━━━━━ PAGE EXCERPT ━━━━━
Several years ago, I stumbled upon a blog of a young photographer located in the Northeast United States by the name of Kari Post. What I enjoyed about her blog was not only the amazing photography, but her writing. What came across in her posts was the passion she had not only for photography and nature, but for the people that were part of her life and community.

When I decided to start a series of interviews on nature photographers, I immediately thought of Kari Post. I contacted her and she was gracious enough to answer some questions for this article. As is typical of Kari on her own website, she put her all into the interview questions below and gave very complete and thorough answers.

When you read through Kari’s website and her answers below, you realize for someone so young, she is very well traveled and has a well established sense of self and her purpose and passions in life. She lists photography, nature, exploring, adventuring, writing, teaching, and helping others as some of her most highly valued concentrations.

Kari also has several awards to her credit too numerous to mention, but can be found on her website. She is also a member of the North American Nature Photography Association, the Association for Experiential Education, American Alpine Club, Appalachian Mountain Club, and Access Fund.

Kari’s portfolio contains many different types of subjects, all related to her love of nature. Some of my personal favorites include her Loon and waterfall photographs. I also really enjoy all of her photographs located in her “Art in Nature” folder (in fact, the one named “Twisted” is my son’s favorite photograph of her’s).

So, please read below to learn more about Kari and her love of photography and nature.

Patience is a Virtue

Patience is a Virtue
Bass Harbor Head Lighthouse, Acadia National Park, Maine
The red beam of the Bass Harbor Head Lighthouse shines against the bold sunset colors of the evening sky. The lighthouse is located on Maine’s Mount Desert Island within Acadia National Park.
Photo © copyright and captions by Kari Post.
━━━━━ COLLECTED DATA ━━━━━
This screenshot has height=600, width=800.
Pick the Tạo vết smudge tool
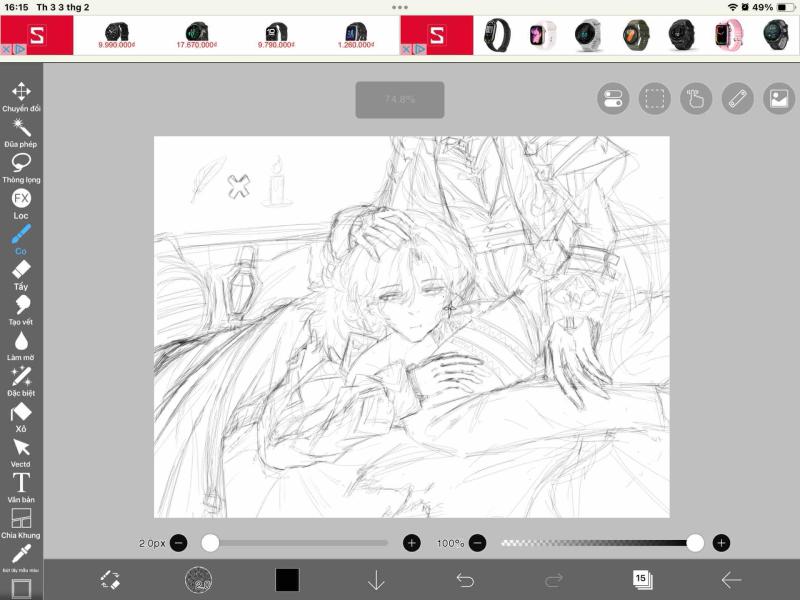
━━━━━
◆ REQUIRED TASK: Continue the article introducing the interview with nature photographer Kari Post, starting right after the photo credit line "Photo © copyright and captions by Kari Post."

◆ TASK OUTPUT:
Hi Kari, thanks for doing this interview.  I found your blog a few years ago and really enjoy your style and the subjects that you choose.  First, could you give us a little background about your early life?  Where you raised in New England?  When did you become interested in nature?

I was born and raised in New Jersey and grew up as an only child, so I think I gravitated towards nature early on because it provided an interactive play experience. I loved flipping logs to search for bugs and salamanders, catching fireflies and minnows, exploring in the woods, growing plants from seeds, and those types of things. Nature has always been an important part of my life. I moved to New Hampshire a little over three years ago to go to grad school and absolutely fell in love with life up here. I finished my degree but stayed in the area because of all the places I’ve ever lived or traveled to, this is the one that most feels like home.

How long have you been involved in photography?  I noticed on your website that you started in sports photography.  Was there a particular sport that you were most interested in photographing?

I don’t ever remember a time when I wasn’t interested in taking pictures. When I was really little, I would borrow my mom’s camera to take photos of animals at the zoo or ducks at the local duck pond. I think what really got me hooked on photography was a trip I took to Australia and New Zealand as part of a student ambassador program when I was fourteen. I took something like 800 photos (a lot back then) with a $20 point-and-shoot camera and my mom came home with two grocery bags full of prints. In high school, I ended up taking a couple of photography classes and got my first DSLR.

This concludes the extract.